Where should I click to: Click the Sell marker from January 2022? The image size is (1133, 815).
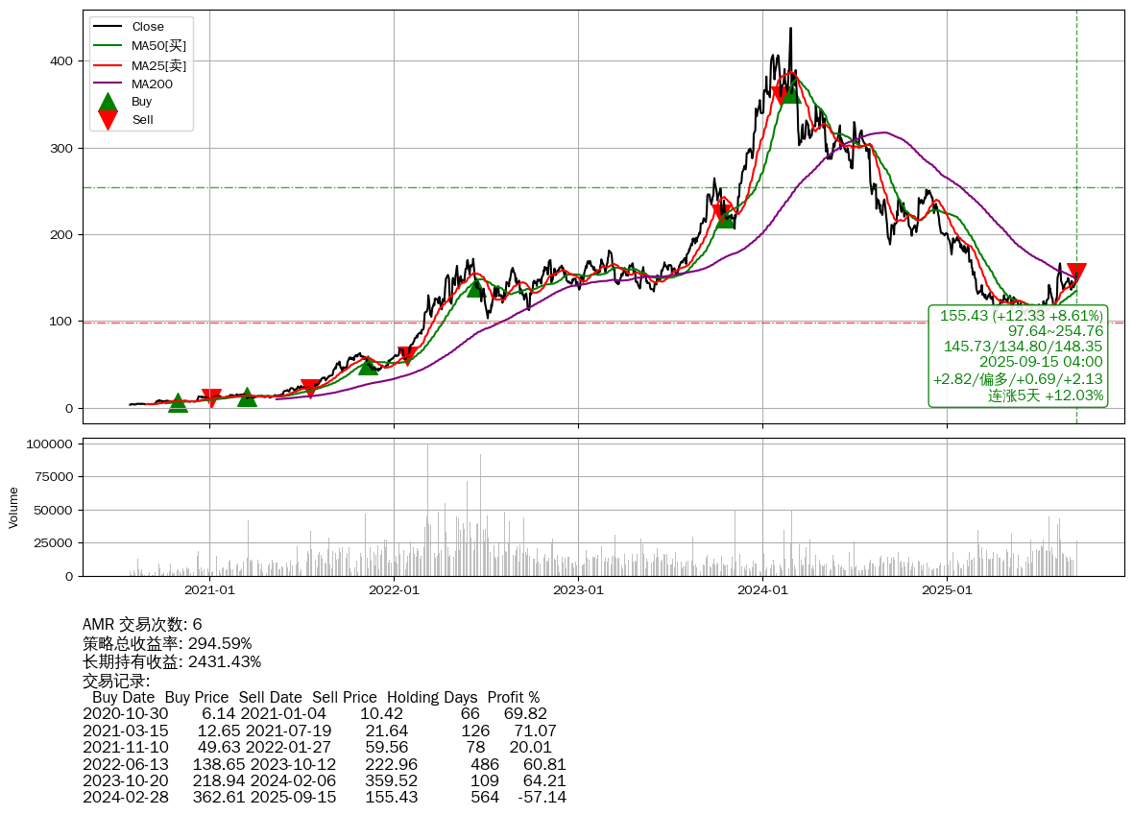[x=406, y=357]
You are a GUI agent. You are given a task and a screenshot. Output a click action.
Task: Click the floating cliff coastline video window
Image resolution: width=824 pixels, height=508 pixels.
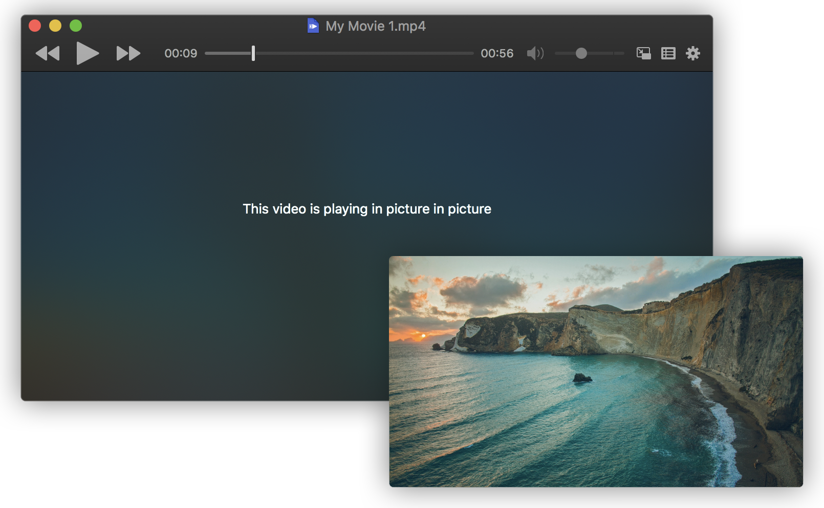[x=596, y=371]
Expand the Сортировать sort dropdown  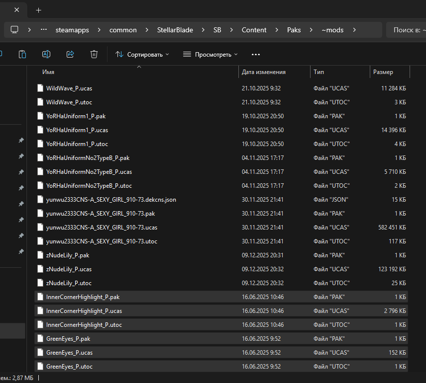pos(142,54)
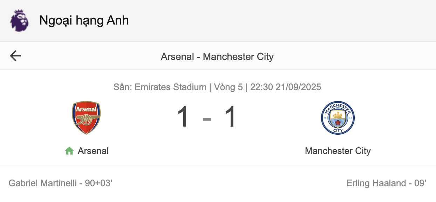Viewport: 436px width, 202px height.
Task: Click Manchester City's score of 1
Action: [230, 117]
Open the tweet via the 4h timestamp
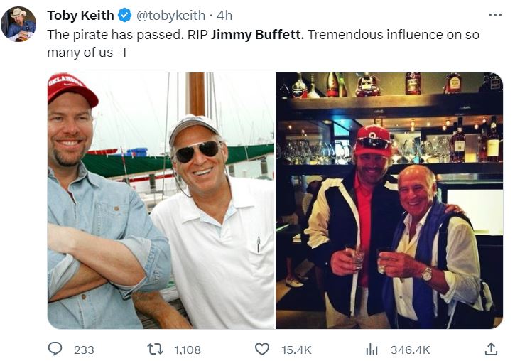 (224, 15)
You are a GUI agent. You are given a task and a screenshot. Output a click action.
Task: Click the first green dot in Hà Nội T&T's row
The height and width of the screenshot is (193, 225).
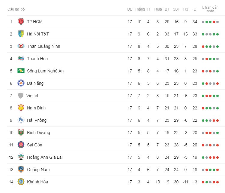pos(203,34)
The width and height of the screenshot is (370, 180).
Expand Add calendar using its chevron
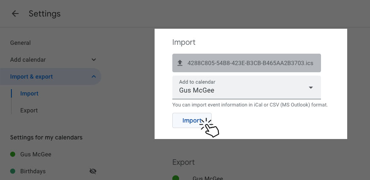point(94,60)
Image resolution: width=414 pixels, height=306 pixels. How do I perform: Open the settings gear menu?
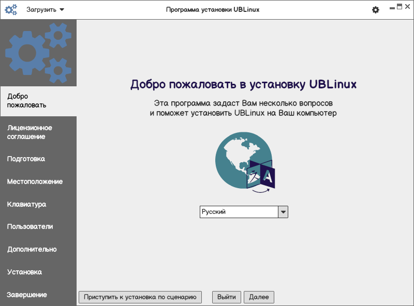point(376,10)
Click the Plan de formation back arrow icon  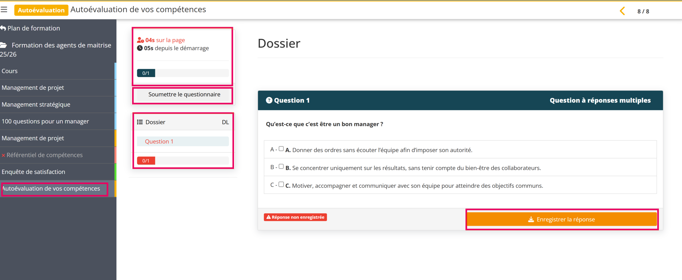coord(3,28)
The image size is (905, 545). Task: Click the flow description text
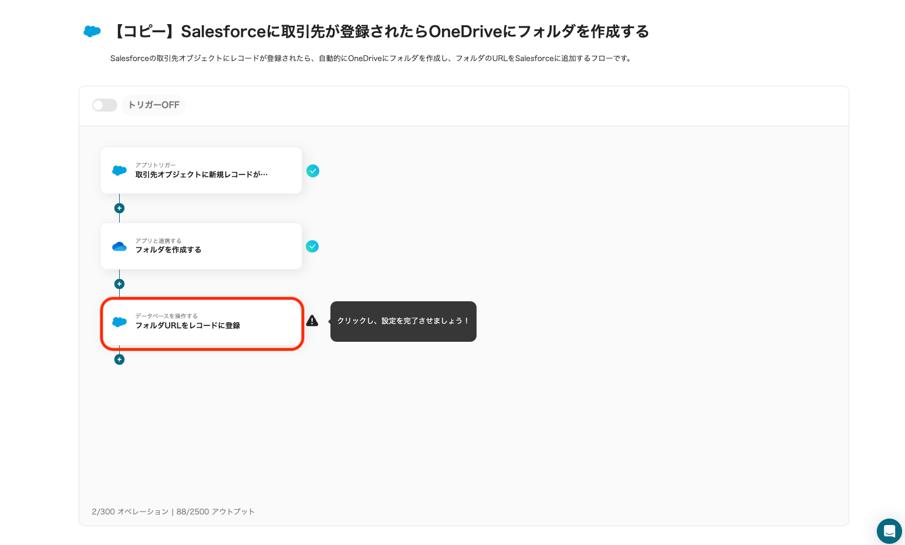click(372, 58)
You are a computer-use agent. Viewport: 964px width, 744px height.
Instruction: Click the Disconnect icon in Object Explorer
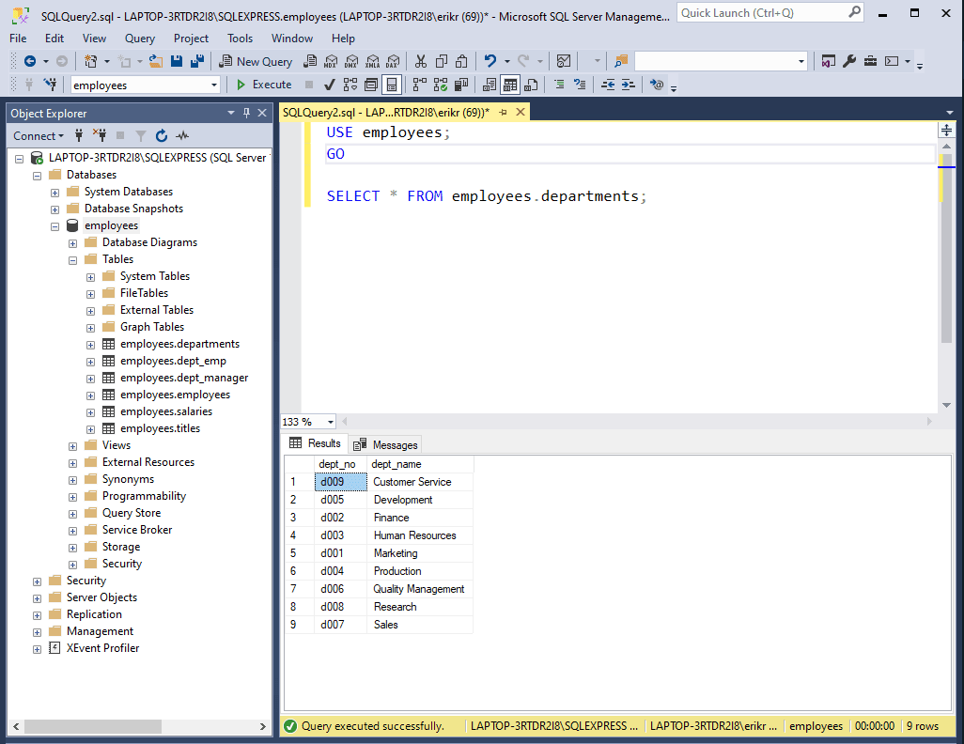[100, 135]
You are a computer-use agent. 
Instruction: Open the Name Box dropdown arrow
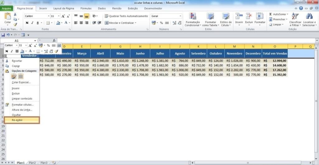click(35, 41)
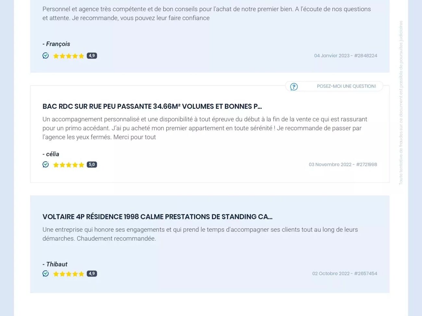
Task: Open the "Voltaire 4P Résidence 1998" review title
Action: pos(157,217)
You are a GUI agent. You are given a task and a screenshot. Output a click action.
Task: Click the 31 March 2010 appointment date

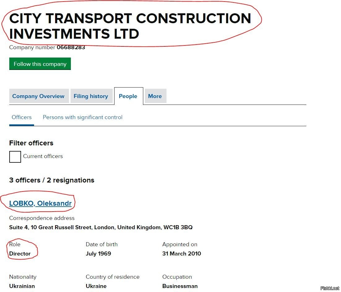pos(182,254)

---

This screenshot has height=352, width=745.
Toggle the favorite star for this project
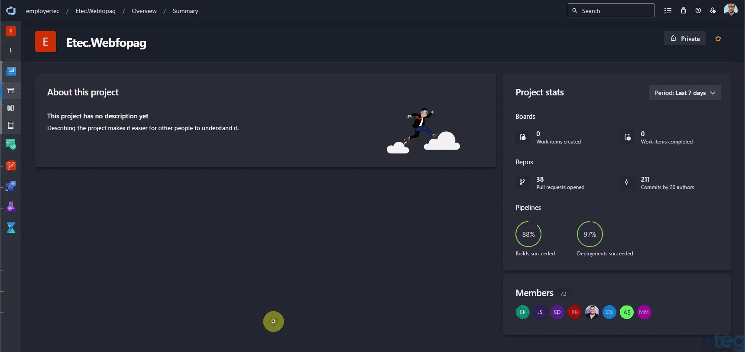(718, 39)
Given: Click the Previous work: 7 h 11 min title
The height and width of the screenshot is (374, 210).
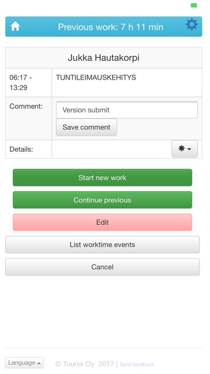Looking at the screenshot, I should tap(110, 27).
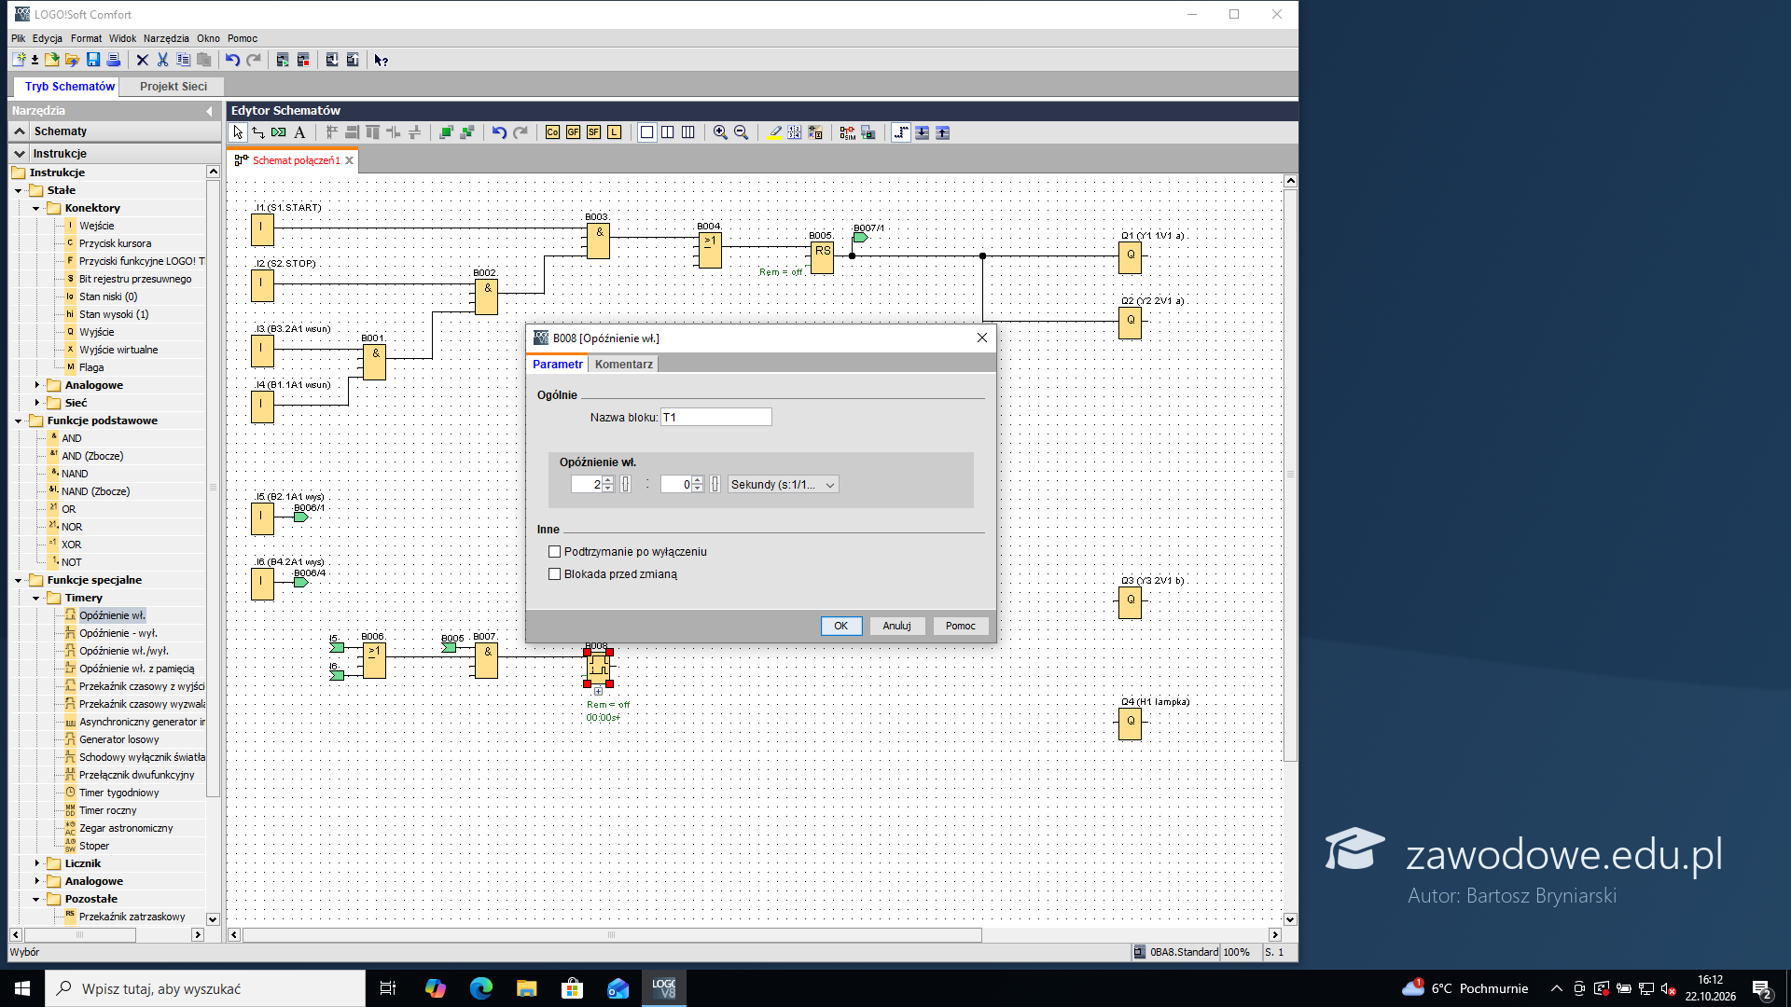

* * *

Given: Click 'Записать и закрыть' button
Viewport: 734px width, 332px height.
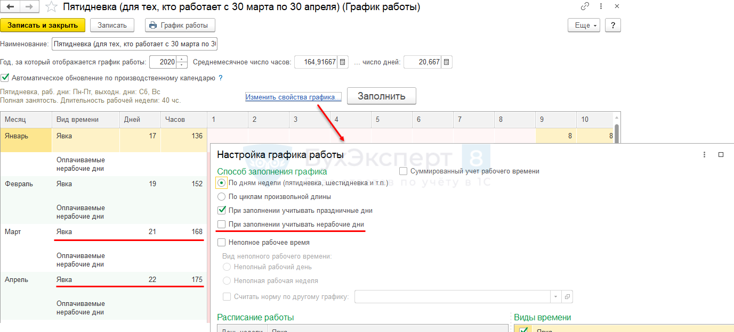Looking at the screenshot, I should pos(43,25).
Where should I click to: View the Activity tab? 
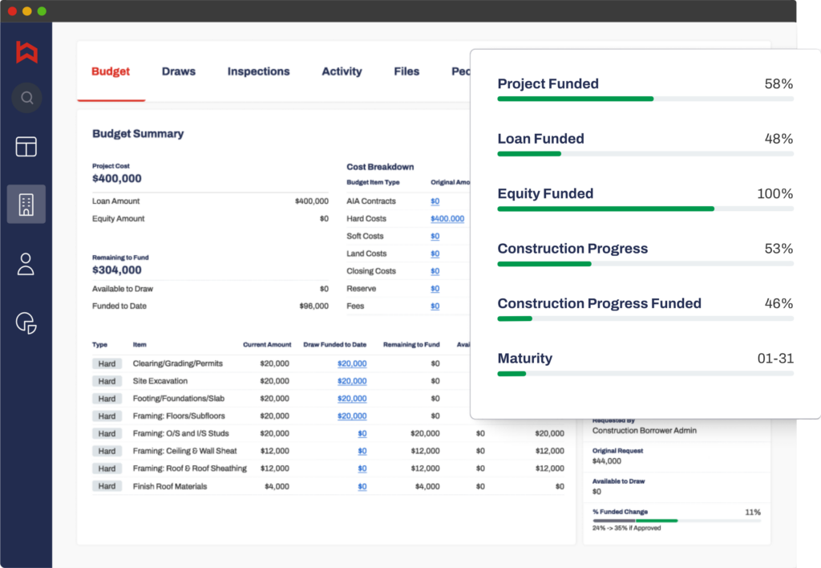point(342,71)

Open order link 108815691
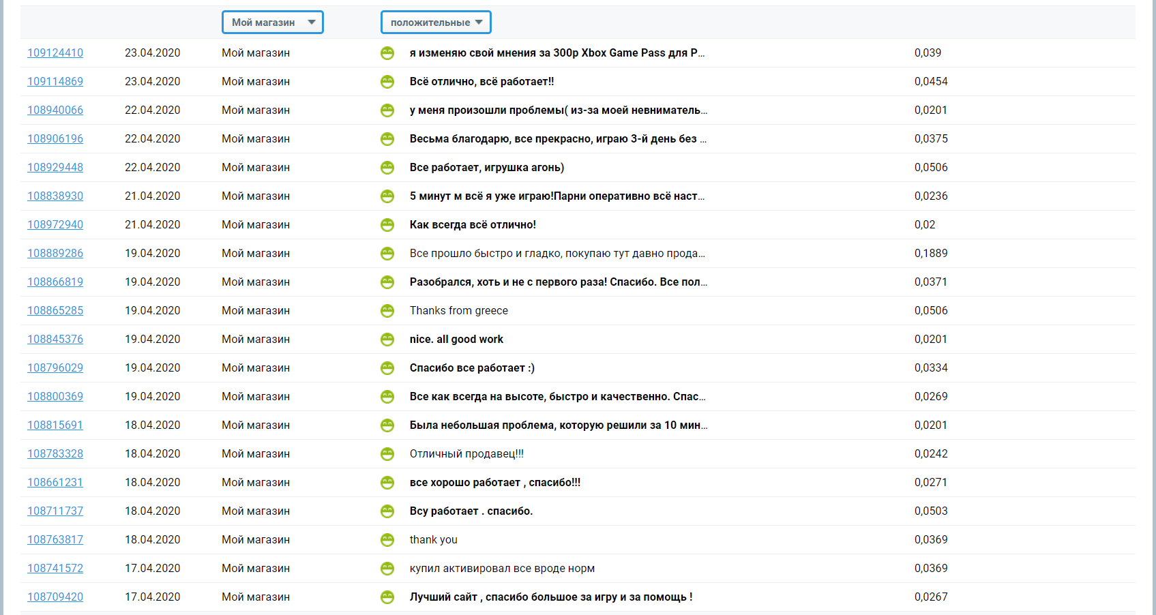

(What is expected):
Lines above with "computer" in them are the ones to copy.

(Written answer):
You are a computer-use agent. Viewport: 964px width, 744px height.
You are a computer-use agent. 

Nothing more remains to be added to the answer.